Daley, Amanda, Jolly, Kate, Ives, Natalie, Jebb, Susan A., Tearne, Sarah, Greenfield, Sheila M., Yardley, Lucy, Little, Paul, Tyldesley-Marshall, N., Bensoussane, H., Pritchett, Ruth V., Frew, Emma and Parretti, Helen (2021) Practice nurse-supported weight self-management delivered within the national child immunisation programme for postnatal women: a feasibility cluster RCT. Health Technology Assessment, 25 (49), VII-122. (doi:10.3310/hta25490).
Abstract
Background: Pregnancy is a high-risk time for excessive weight gain. The rising prevalence of obesity
in women, combined with excess weight gain during pregnancy, means that there are more women
with obesity in the postnatal period. This can have adverse health consequences for women in later life
and increases the health risks during subsequent pregnancies.
Objective: The primary aim was to produce evidence of whether or not a Phase III trial of a brief
weight management intervention, in which postnatal women are encouraged by practice nurses as part
of the national child immunisation programme to self-monitor their weight and use an online weight
management programme, is feasible and acceptable.
Design: The research involved a cluster randomised controlled feasibility trial and two semistructured
interview studies with intervention participants and practice nurses who delivered the intervention.
Trial data were collected at baseline and 3 months later. The interview studies took place after
trial follow-up.
Setting: The trial took place in Birmingham, UK.
Participants: Twenty-eight postnatal women who were overweight/obese were recruited via
Birmingham Women’s Hospital or general practices. Nine intervention participants and seven nurses
were interviewed.
Interventions: The intervention was delivered in the context of the national child immunisation
programme. The intervention group were offered brief support that encouraged self-management of
weight when they attended their practice to have their child immunised at 2, 3 and 4 months of age.
The intervention involved the provision of motivation and support by nurses to encourage participants
to make healthier lifestyle choices through self-monitoring of weight and signposting to an online weight management programme. The role of the nurse was to provide regular external accountability
for weight loss.Women were asked to weigh themselves weekly and record this on a record card in
their child’s health record (‘red book’) or using the online programme.
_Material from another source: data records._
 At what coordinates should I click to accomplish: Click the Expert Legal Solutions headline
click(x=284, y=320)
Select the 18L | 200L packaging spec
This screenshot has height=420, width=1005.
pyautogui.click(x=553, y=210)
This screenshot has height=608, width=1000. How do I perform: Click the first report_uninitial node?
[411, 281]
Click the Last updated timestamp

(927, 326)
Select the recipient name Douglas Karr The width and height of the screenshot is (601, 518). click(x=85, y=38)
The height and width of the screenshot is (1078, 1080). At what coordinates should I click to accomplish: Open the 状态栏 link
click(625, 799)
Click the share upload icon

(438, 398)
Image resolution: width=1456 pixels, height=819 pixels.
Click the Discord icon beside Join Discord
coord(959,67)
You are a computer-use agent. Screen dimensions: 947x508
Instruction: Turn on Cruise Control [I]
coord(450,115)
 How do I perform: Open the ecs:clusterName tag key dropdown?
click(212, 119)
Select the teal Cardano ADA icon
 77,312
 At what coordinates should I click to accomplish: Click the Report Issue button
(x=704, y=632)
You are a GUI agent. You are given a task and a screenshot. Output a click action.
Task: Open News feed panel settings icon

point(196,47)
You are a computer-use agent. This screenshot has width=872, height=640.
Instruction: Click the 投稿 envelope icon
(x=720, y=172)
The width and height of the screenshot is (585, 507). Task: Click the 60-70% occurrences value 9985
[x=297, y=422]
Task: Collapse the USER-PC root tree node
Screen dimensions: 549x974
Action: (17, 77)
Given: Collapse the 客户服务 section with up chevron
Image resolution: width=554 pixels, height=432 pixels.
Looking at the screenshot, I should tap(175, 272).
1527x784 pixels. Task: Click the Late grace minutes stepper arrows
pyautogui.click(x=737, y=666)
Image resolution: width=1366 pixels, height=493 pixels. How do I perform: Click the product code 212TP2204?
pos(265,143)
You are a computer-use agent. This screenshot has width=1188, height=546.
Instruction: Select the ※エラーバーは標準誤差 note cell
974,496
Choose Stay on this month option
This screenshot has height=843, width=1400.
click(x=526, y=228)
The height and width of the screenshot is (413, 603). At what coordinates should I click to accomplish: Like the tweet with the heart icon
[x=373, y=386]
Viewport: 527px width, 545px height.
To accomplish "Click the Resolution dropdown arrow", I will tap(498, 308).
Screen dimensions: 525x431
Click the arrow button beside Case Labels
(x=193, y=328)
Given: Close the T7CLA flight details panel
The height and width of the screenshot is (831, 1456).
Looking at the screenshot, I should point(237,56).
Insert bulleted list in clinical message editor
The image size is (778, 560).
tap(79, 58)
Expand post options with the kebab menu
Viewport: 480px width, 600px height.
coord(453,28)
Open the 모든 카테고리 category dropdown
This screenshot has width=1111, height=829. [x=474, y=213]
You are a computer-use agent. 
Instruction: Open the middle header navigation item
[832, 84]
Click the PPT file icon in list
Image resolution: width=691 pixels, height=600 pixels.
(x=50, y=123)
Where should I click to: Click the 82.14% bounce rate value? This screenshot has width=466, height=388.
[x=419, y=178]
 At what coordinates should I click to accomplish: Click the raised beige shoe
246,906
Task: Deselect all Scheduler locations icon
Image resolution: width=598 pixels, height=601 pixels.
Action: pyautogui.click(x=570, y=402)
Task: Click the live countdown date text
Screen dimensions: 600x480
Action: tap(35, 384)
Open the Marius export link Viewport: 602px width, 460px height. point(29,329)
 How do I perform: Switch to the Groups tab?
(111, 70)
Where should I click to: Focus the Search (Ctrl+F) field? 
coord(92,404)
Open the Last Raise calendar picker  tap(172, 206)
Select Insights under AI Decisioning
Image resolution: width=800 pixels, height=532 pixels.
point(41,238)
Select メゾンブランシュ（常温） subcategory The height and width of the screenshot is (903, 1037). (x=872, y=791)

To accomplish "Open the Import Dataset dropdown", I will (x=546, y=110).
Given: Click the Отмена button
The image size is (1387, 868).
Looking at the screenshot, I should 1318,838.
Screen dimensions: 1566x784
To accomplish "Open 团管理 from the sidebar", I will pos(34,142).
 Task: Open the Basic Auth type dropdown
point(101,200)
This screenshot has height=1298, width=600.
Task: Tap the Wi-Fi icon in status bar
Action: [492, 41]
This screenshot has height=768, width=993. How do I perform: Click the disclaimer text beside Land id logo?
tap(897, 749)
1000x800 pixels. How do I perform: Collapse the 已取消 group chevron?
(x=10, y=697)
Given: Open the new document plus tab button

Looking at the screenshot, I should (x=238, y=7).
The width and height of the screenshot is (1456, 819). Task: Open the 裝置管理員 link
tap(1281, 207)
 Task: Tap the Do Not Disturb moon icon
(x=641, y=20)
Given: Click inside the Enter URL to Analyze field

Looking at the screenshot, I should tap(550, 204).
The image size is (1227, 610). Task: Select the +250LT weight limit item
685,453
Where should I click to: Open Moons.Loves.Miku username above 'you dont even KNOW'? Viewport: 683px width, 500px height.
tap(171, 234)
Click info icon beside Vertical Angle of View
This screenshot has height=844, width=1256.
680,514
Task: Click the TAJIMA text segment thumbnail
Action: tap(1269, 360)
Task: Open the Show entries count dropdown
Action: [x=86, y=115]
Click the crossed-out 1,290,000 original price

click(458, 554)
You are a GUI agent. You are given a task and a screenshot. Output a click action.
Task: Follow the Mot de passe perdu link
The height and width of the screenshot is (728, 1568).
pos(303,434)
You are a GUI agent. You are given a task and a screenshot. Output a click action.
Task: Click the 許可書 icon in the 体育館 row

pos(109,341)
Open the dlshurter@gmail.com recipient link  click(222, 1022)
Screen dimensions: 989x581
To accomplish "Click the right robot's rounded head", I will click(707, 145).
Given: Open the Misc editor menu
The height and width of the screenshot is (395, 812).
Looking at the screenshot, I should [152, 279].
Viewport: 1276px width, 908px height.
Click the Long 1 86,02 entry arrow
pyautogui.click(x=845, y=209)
The behavioural goal was for
women to lose 0.5–1 kg per week. The usual-care group received a healthy lifestyle leaflet.
Main outcome measures: The primary outcome was the feasibility of a Phase III trial to test the
effectiveness of the intervention, as assessed against three traffic-light stop–go criteria (recruitment,
adherence to regular self-weighing and registration with an online weight management programme).
Results: The traffic-light criteria results were red for recruitment (28/80, 35% of target), amber for
registration with the online weight loss programme (9/16, 56%) and green for adherence to weekly
self-weighing (10/16, 63%). Nurses delivered the intervention with high fidelity. In the qualitative
studies, participants indicated that the intervention was acceptable to them and they welcomed
receiving support to lose weight at their child immunisation appointments. Although nurses raised
some caveats to implementation, they felt that the intervention was easy to deliver and that it would
motivate postnatal women to lose weight.
Limitations: Fewer participants were recruited than planned.
Conclusions: Although women and practice nurses responded well to the intervention and adherence
to self-weighing was high, recruitment was challenging and there is scope to improve engagement with
the intervention.
Future work: Future research should focus on investigating other methods of recruitment and,
thereafter, testing the effectiveness of the intervention.
Trial registration: Current Controlled Trials ISRCTN12209332.
Funding: This project was funded by the National Institute for Health Research (NIHR) Health
Technology Assessment programme and will be published in full in Health Technology Assessment;
Vol. 25, No. 49. See the NIHR Journals Library website for further project information.